Offered a choice, President Clinton would rather stand next to the cardinals of Baltimore, Boston, Detroit, Los Angeles, New York, Philadelphia and Washington, D.C., not turn his back on them. It's easier to score political points by blasting anti-abortion radicals than by repeatedly rejecting the counsel of pro-life clergy who consistently teach that all human life is sacred.
"As long as it's bomb throwers that we keep hearing about in the media, then it's easy for the president to say, `This is what the abortion issue is all about. These right-to-lifers are all right-wing fanatics,' " said Father Paul Keenan, assistant director of communications for the New York archdiocese. "But when the cardinals step out front ... it changes the shape of the debate."
Another reason the cardinals released their statement when they did was the media storm caused by Ron Fitzsimmons, executive director of the National Coalition of Abortion Providers. In an unusual public confession, he said that he "lied through my teeth" during last year's debates over banning the procedure that opponents call "partial-birth abortion" and its defenders call "intact dilation and evacuation." At that time he said the procedure was used no more than 450 times a year. Fitzsimmons recently said it is used as often as 5,000 times a year and that in most cases both the mother and fetus are healthy.

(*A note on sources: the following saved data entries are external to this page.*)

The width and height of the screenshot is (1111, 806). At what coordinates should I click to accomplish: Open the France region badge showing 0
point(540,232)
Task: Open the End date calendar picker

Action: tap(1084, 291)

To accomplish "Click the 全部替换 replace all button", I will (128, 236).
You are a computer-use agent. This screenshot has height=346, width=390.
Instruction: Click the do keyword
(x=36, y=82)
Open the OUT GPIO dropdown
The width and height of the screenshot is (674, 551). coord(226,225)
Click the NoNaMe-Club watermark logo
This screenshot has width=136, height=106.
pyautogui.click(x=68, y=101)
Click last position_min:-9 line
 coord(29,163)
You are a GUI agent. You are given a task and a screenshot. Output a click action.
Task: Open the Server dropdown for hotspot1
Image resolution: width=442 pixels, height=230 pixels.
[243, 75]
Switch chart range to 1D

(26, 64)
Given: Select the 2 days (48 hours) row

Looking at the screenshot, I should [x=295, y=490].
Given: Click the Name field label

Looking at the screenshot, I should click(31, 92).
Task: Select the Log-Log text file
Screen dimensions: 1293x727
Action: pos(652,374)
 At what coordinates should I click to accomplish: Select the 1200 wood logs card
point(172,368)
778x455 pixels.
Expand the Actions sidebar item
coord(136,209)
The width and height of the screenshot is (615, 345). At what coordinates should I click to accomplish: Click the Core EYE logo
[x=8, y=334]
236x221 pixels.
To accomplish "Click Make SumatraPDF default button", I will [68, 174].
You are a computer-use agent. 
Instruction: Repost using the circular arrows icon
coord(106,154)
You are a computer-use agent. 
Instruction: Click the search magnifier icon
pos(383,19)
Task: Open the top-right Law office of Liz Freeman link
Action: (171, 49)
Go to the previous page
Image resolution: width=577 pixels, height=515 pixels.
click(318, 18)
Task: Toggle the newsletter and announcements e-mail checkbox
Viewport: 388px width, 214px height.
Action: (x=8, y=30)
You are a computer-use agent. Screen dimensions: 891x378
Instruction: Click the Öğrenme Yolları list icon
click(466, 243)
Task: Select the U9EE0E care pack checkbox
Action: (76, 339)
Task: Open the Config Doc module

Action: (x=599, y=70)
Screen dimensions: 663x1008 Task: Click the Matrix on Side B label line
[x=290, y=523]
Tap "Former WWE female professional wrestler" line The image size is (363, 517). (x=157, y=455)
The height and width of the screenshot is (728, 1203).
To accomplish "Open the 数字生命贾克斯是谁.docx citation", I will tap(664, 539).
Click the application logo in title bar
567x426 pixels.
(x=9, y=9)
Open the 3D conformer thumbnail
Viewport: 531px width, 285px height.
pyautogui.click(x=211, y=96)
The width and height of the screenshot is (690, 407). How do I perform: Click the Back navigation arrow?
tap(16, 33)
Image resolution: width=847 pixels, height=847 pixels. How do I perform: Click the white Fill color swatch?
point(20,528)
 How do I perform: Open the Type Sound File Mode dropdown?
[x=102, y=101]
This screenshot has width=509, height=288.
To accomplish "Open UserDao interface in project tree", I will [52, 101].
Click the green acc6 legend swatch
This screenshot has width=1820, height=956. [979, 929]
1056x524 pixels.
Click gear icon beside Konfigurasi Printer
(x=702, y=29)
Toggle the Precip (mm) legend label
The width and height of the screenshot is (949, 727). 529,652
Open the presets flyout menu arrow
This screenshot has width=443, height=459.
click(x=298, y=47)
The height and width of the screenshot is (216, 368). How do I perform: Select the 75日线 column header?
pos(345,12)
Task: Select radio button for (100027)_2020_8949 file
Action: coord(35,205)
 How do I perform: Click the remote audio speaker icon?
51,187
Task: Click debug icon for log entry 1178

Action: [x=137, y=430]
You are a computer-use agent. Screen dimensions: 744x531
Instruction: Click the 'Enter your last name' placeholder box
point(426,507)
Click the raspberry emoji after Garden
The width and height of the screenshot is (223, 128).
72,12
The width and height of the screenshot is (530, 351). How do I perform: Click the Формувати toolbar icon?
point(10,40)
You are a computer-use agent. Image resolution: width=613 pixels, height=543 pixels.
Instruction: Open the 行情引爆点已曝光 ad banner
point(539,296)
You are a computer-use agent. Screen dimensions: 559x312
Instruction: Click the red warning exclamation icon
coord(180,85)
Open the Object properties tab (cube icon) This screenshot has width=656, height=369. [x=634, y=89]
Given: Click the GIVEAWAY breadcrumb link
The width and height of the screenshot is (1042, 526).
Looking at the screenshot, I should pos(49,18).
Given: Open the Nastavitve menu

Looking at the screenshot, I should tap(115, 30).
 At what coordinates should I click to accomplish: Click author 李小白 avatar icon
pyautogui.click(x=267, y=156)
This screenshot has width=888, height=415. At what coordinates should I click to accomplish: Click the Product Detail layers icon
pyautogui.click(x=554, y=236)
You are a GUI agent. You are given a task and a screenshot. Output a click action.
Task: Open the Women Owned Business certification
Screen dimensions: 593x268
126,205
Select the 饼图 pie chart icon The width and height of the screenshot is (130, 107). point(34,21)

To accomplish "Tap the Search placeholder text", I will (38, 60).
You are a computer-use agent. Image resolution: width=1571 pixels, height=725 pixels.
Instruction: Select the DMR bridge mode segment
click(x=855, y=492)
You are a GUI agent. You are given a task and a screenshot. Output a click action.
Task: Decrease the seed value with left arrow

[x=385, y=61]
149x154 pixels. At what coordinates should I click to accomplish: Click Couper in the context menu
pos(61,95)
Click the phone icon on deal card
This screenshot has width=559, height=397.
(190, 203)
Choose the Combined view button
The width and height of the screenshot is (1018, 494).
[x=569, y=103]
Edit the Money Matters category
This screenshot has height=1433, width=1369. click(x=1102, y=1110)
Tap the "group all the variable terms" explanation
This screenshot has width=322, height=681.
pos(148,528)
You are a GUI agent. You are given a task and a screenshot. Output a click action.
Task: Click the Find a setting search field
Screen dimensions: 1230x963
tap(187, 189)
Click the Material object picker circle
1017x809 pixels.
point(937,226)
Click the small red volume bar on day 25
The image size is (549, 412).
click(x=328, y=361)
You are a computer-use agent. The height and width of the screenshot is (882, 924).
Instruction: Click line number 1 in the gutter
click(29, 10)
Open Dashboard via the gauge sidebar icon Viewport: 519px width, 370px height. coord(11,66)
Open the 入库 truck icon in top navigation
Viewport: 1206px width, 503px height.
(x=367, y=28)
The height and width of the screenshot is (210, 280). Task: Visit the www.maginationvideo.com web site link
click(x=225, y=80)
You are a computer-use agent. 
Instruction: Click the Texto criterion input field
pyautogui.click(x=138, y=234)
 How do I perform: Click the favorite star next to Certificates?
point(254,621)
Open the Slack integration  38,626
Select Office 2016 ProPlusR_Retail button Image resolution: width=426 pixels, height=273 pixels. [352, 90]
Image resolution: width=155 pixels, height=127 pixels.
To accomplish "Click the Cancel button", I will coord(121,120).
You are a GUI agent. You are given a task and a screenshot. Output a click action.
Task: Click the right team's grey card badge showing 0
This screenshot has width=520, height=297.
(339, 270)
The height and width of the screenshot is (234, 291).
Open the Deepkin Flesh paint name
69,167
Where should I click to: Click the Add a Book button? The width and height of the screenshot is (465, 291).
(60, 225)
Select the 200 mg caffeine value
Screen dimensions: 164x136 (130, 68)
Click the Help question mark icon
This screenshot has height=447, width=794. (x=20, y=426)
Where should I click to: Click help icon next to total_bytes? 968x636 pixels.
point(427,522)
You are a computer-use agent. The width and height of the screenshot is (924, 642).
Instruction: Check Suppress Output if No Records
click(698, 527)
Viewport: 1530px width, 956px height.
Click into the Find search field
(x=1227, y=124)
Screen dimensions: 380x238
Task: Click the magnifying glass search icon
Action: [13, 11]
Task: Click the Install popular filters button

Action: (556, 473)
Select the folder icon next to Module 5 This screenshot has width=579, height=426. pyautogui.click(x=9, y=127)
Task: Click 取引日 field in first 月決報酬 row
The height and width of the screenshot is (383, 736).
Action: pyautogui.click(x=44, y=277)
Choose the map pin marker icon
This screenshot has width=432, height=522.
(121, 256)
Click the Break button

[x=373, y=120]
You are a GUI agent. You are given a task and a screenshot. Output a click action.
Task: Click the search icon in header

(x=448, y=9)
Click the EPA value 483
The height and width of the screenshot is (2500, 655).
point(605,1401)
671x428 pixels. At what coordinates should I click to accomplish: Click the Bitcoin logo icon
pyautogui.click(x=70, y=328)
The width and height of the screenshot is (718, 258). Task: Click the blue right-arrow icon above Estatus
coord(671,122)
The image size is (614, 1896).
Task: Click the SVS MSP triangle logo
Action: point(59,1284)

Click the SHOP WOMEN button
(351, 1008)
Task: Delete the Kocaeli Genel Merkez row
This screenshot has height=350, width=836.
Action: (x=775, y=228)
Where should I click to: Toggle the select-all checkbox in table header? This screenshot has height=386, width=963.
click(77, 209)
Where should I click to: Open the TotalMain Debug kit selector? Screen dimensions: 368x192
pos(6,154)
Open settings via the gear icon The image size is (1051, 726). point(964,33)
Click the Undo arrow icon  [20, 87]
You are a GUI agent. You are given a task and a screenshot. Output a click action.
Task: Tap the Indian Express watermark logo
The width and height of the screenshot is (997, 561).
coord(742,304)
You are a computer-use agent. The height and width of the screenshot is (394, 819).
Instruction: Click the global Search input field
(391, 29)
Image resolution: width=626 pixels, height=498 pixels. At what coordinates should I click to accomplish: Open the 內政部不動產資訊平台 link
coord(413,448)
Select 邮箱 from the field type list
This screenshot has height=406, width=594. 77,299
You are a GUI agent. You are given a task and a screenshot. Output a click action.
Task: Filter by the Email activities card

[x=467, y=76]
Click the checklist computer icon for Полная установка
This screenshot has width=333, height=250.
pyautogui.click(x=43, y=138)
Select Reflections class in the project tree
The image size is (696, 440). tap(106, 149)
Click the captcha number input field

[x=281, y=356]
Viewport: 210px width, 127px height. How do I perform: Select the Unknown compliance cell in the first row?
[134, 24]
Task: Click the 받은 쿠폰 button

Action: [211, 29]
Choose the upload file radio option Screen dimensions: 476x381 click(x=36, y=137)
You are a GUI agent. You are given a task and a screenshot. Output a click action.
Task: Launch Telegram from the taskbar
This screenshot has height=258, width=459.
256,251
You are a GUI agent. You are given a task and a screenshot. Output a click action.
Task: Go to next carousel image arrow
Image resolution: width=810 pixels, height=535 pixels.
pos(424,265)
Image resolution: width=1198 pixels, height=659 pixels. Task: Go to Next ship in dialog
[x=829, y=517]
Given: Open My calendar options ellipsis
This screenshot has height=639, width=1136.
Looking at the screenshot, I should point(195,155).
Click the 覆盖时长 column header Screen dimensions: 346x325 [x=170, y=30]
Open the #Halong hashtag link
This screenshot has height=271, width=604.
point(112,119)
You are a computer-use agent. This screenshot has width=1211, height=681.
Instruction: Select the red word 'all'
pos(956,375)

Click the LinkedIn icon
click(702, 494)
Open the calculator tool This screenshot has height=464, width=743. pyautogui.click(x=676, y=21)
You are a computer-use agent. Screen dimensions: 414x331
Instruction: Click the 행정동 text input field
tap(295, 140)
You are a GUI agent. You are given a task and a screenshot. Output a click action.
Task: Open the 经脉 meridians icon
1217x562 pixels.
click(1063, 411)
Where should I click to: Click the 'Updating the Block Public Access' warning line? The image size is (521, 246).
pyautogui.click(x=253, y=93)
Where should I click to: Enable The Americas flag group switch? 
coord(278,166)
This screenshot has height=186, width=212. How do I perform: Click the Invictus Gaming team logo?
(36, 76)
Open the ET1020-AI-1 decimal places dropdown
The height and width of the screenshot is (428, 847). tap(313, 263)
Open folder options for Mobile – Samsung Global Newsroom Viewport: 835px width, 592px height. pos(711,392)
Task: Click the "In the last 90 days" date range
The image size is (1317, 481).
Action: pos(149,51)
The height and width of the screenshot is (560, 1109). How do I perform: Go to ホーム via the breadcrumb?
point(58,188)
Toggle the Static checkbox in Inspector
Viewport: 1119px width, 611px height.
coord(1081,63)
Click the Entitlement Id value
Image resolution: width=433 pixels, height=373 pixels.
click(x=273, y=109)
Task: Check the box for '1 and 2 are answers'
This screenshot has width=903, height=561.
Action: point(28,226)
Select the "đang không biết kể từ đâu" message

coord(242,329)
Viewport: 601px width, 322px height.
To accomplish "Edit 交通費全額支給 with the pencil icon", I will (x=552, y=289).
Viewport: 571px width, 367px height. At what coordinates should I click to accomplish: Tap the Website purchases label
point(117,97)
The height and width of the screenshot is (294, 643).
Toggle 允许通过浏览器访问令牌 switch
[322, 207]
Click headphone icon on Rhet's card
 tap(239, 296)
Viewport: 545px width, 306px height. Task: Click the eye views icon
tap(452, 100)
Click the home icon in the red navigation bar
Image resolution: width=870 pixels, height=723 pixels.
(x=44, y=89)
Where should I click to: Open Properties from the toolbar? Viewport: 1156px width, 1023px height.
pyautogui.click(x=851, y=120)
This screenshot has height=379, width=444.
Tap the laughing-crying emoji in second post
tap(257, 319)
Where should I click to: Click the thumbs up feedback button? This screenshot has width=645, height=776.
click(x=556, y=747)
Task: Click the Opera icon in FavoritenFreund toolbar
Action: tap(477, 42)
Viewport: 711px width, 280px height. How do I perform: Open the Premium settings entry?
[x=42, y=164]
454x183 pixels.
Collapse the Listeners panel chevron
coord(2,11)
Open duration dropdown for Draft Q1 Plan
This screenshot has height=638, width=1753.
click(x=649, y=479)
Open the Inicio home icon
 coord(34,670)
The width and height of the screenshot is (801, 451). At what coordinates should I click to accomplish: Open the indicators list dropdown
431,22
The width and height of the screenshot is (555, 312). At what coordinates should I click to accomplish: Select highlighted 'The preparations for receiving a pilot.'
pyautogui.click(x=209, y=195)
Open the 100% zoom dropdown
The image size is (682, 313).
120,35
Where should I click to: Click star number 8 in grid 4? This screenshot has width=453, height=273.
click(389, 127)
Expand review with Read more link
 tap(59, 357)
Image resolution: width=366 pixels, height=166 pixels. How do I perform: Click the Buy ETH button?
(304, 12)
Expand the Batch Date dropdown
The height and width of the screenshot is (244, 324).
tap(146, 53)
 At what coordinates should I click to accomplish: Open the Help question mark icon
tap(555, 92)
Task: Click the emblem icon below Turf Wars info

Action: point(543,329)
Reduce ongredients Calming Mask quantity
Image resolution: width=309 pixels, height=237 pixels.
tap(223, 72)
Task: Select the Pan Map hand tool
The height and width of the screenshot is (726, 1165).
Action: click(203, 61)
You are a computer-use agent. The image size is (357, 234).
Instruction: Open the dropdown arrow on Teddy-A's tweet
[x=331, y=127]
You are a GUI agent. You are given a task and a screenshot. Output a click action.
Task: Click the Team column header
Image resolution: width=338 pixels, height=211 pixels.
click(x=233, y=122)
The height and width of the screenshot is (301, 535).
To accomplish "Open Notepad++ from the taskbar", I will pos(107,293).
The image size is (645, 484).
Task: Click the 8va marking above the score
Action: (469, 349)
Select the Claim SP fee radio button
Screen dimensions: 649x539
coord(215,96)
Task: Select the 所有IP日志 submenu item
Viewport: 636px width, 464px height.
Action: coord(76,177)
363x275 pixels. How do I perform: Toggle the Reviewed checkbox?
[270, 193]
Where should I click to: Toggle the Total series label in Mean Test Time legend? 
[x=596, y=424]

"The abortion-rights folks know it, the anti-abortion folks know it, and so, probably, does everyone else," he said, in a March 3 article in the Medical News.
No one disputes the basic facts of the procedure. It begins with the manipulation of the unborn child into a breech position in the womb. The doctor then delivers the body, except for the head, punches a hole at the base of the skull and suctions out the brain. The skull is then crushed and the delivery completed.
Everything Fitzsimmons said had already been stated in Capitol Hill testimony and in isolated news reports. But this time around, the mainstream media ran the story and abortion-rights leaders had to play defense.
"No sooner does abortion receive a tiny ... bruise than a fresh coat of makeup is applied to its cheek," wrote Frank Bruni of the New York Times. This suggests a "movement enveloped by an extremism that prohibits concessions, compromise, maybe even candor. ... It is a siege mentality that has kept many who favor abortion rights silent about their qualms over late-term abortions."
In this new atmosphere, some are publicly asking questions about the safety of late-term abortions, the role that abusive men play in forcing women to abort, the emotional cost of abortions and how early fetuses become "viable," or capable of living outside the womb.
Meanwhile, O'Connor openly used theological language and compared the abortion issue with a recent Passion Play controversy in New Jersey. The cast there includes a black actor in the role of Jesus and bigots have responded with death threats. Some people, said the outraged cardinal, "can't see the image of Christ in the face of a black man. ... Others struggle to see the image of Christ in the face of the unborn."